I had a problem with my application. To resume the problem, I had to do migrate an application from jboss 4 to jboss 5.
During the war deployement, I had this error:
java.lang.LinkageError: loader constraint violation: when resolving field "DATETIME"
the class loader (instance of org/jboss/classloader/spi/base/BaseClassLoader) of the referring class,
javax/xml/datatype/DatatypeConstants, and the class loader (instance of <bootloader>)
for the field's resolved type, javax/xml/namespace/QName,
have different Class objects for that type
After many searchs, I found this error was here because I had several time the same class in differents packages. Once in a dependency package (from my pom.xml) and once provided by jboss.
So, to resolve this problem, I have give a scope "provided" for my dependency.
But I don't understand why this solution works. I thought it works to have several time the same class in an application. I know it's not a good thing, but with jboss 4, it's work.
Someone can explain me why it works with jboss 4 and not with jboss 5.
Thanks for your explanation :)
What you are seeing is the effect of an application server loading JBoss' libraries and EAR libraries in separate classloaders
You can think of an EAR's class loader hierarchy similar (but not necessarily) to :
Bootstrap ClassLoader -> System Class Loader -> JBoss System Class Loader -> Ear Class Loader -> War Class Loader.
Where war class loader's parent is the ear class loader and so forth.
Now if Bootstrap ClasssLoader has a jar A loaded and the ear is also being deployed with jar A, Bootstrap Class Lodaer and Ear Class Loader will have the same class created twice in separate class loaders.
I would assume (not 100% sure of this) that JBoss 4 didnt come bundled with javax/xml/namespace/QName. If that is true JBoss 5 is more then likely a different, upgraded, version of Java (4 -> 5 or 5 -> 6). As a result (with the new JBoss 5), when you try to pass javax/xml/namespace/QName into one of your classes, it is expecting the class from the ear. However you are giving it the QName class from the Bootstrap classloader because of the classloader preferences (parent first and so forth).
Since the class types are equal but the class instances are not equal you get a LinkageError
Edit:
Just two address the two comments -
The class loading behavior as jtahlborn noted is deffinitely different. In normal applications, the system classes like QName will be consistently looked for in the bootstrap classloader. In your error it looks as if javax/xml/datatype/DatatypeConstants is being loaded in org/jboss/classloader/spi/base/BaseClassLoader. Lets assume thats the EAR classloader (or WAR). A quick google shows that is part of the xml-apis' family and possibly jaxp-api.
So somewhere in your code (or another libraries code located in the EAR's class loader) needed DatatypeConstants - which forced the lookup of the class in the EAR's classloader. The creation of the QName object though loaded the class from the bootstrap classloader (instead of the EAR). This would happen if the QName class has already been initialized by the system, which it probably has.
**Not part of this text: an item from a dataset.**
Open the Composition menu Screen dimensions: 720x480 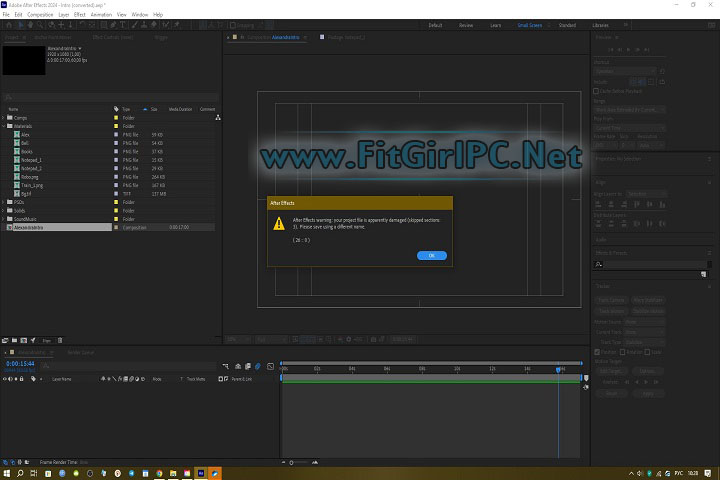tap(40, 15)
This as you can imagine isn't suppose to happen. It actually looks like you have parent-last. Because when loading a class off the JBoss class loading mechanism, had parent-first been enabled, the initial DatatypeConstants would have returned the parent's (bootstrap) DatatypeConstants and not the childs. So as jtahlborn noted you would want the children's classloader here to be ignored.
As far as the resolution goes, unless you need the dependencies for a specific reason (like a slightly newer version is better then the current) I would delegate to the jboss's implementation. If thats not the case, you can take a look at the class-loading java2ClassLoadingCompliance
element that the jboss configuration has.
-verbose:class
in VM args will give how the Class is getting loaded.
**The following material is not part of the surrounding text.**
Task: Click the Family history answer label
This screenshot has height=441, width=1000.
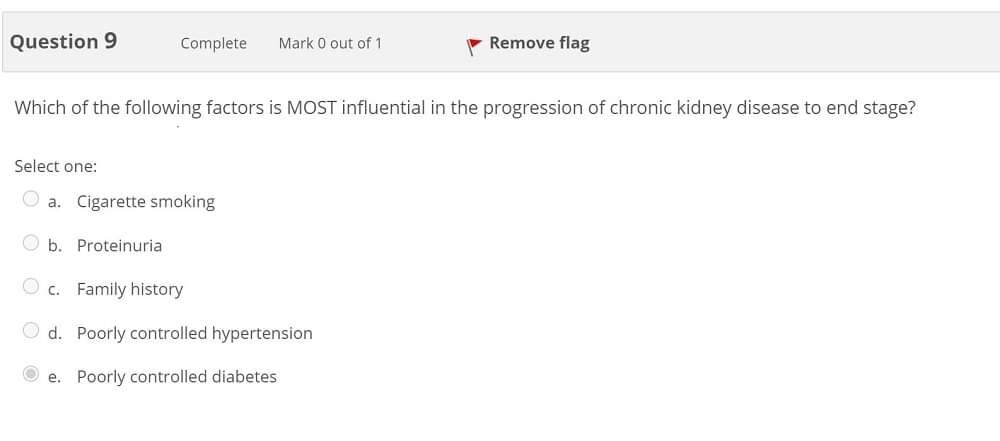Action: [x=130, y=289]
If there is duplicate you can remove the conflicting jar/jars.
Thank you for the explanation - it was very helpful.
I learned that this issue is related to a JBoss bug which was fixed in a 5.0.0 release. But even though I am running an older version of JBoss, I still got this error.
Anyway, I did extensive research and run maven dependency tree a few times to see where the duplicate definitions are coming from. I was finally able to resolve this error by adding two dependencies - with scope set to provided - to my main pom:
(sun.jaxb-impl 2.1 , javax.jaxb-api 2.2 ) I hope this information helps someone.